The concept of home and all that it means will come into focus at this year’s federal budget.
Treasurer Scott Morrison, who brings down budget on the night of Tuesday, May 9, has been preparing the ground, speaking to those 30% of Australians who rent and those who in past generations would have been first home buyers but for steep prices rises.
The key questions are why housing has become so expensive and what can be done to get young people back into the market, especially in Sydney and Melbourne where prices have skyrocketed.
Expect a series of measures, to build housing supply and help first home buyers, but no magic fix.
“One budget will not turn these issues around in isolation, but we can make a start,” says Morrison.
“There are no single or easy solutions and the payback is achieved in some cases over a generation — not an electoral or budget cycle.”
Among other foreshadowed measures expected in the budget:
- Funding to be restored to 190 community legal centres across. Attorney General George Brandis has promised extra funding in the budget. The legal centres had been due to lose $30.1 million from July 1.
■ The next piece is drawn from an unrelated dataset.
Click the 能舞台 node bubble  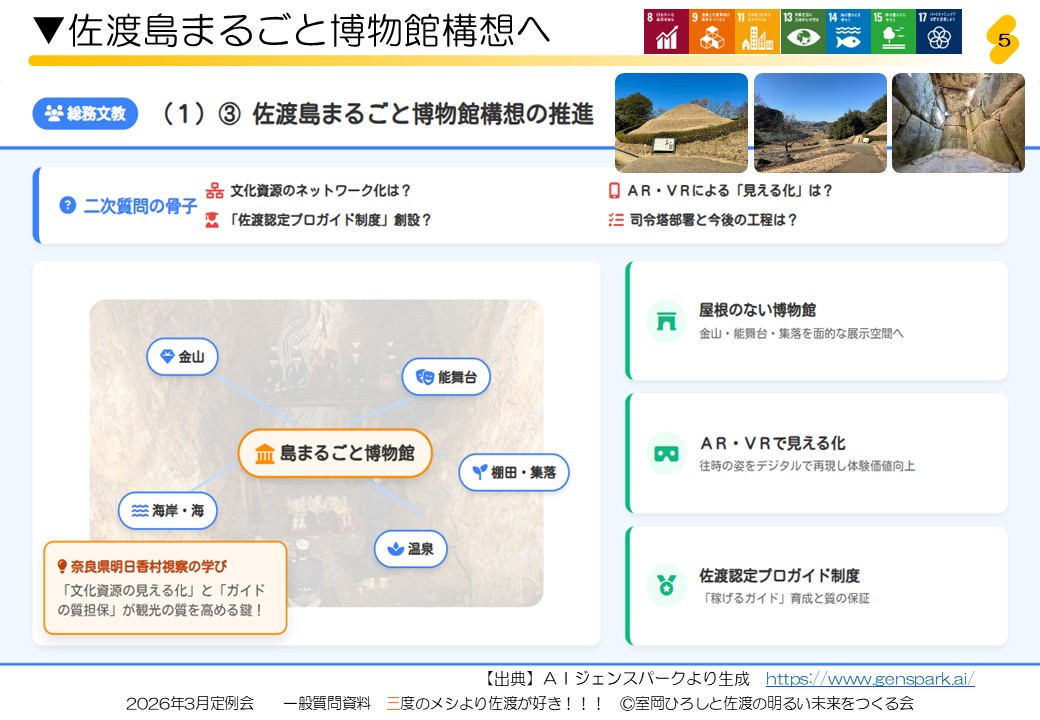click(x=446, y=377)
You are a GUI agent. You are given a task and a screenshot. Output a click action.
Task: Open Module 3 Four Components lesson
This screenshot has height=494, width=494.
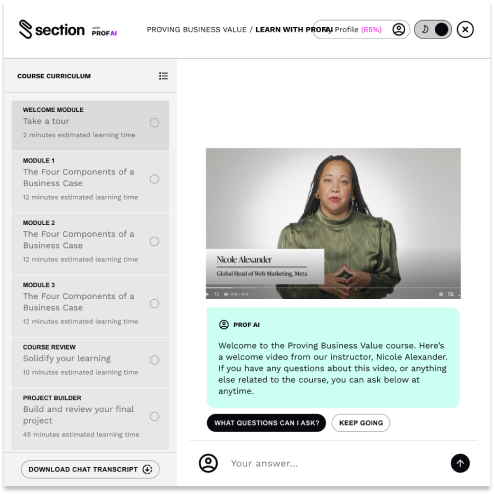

- Expect more work to keep welfare payments under control. Christian Porter, the social services minister, says the government is still committed to billions of dollars in welfare savings that do not have the numbers in the Senate to pass parliament. Social secuity and welfare is the governmnet’s biggest spending item at around $158.6 billion.
- More changes to the Pharmaceutical Benefits Scheme, bringing down the price of some drugs.
- Company tax cuts. The government will continue with its long term agenda to cut tax for all companies, large and small. Inn its 10 year plan, the government wants company tax cut from 30% by 5% for all companies.
- Tax avoidance. Fresh from a significant win against mining giant Chevron over transfer pricing, the government will continue its assault on companies shifting profits from Australia to countries with lower tax rates.
Health, social security and welfare are the biggest drains on the budget. Here’s an overview of federal government spending:
On housing, getting rid of negative gearing — the overarching principle that expenditure used to create income can be claimed as a tax deduction — appears to be off the agenda.
The government is fond of pointing out that negative gearing isn’t only for the rich.
About 1.3 million Australians negatively gear, including 58,000 teachers and one in five police officers. Two-thirds have a taxable income of $80,000 or less.
Among measures still on the table are limiting the tax break from negative gearing to a dollar amount, past which no deduction can be claimed, and putting a ceiling on the number of investment properties upon which expenses can be claimed against income.
Morrison says the main cause of declining housing affordability is the failure of housing supply to adjust to increased demand, driven by higher economic growth.
And so, he argues, the issue of affordability can can’t be answered with lower economic growth.
“Our policy response must be careful and calibrated, lest we spark a negative housing shock that would undermine our economic confidence, negatively impact household consumption and retard economic growth,” Morrison says.
“The more than two-thirds of Australians who live in owner-occupied homes would agree that reducing the value of their home is not a good plan, and it is not the Government’s plan.”
In his second budget, Morrison is expected again to demonstrated he doesn’t spend more than he can save.
Late in 2016, Morrison said: “We do not spend more than we save, and that the predominant mechanism for restoring the budget to balance is by getting expenditure under control.”
At MYEFO, the Mid-Year Economic and Fiscal Outlook, the deficit forecast for this financial year was $36.5 billion, or about $600 million better than expected when the 2016 budget was put together.
But next financial year the deficit is expected blow out to $28.7 billion, $2.6 billion worse than the May 2016 budget forecast of $26.1 billion, accordin to MYEFO.
Economist Chris Richardson at Deloitte Access Economics says the twin engines of chance — a China boom and a house price boom — are both supporting the national tax take at the same time.
“China is doing the Federal Budget favours at the same time as housing prices puff up revenues for some states,” says Richardson in his latest business monitor report.
“These are welcome developments, allowing a loosening of the budgetary noose, with the combined national fiscal position looking better.
“At first blush that seems to suggest the nation is making healthy and continuing progress from the peak deficits for the national public sector registered at the height of the GFC in late 2009.”
However, spending continues to climb and attempts to rein it in remain “fruitless vote-losers”.
The 2017 budget will also be a crucial piece of data for Standard and Poor’s when it decides whether to not to cut Australia’s triple AAA credit rating. It has already placed Australia’s sovereign rating on negative watch.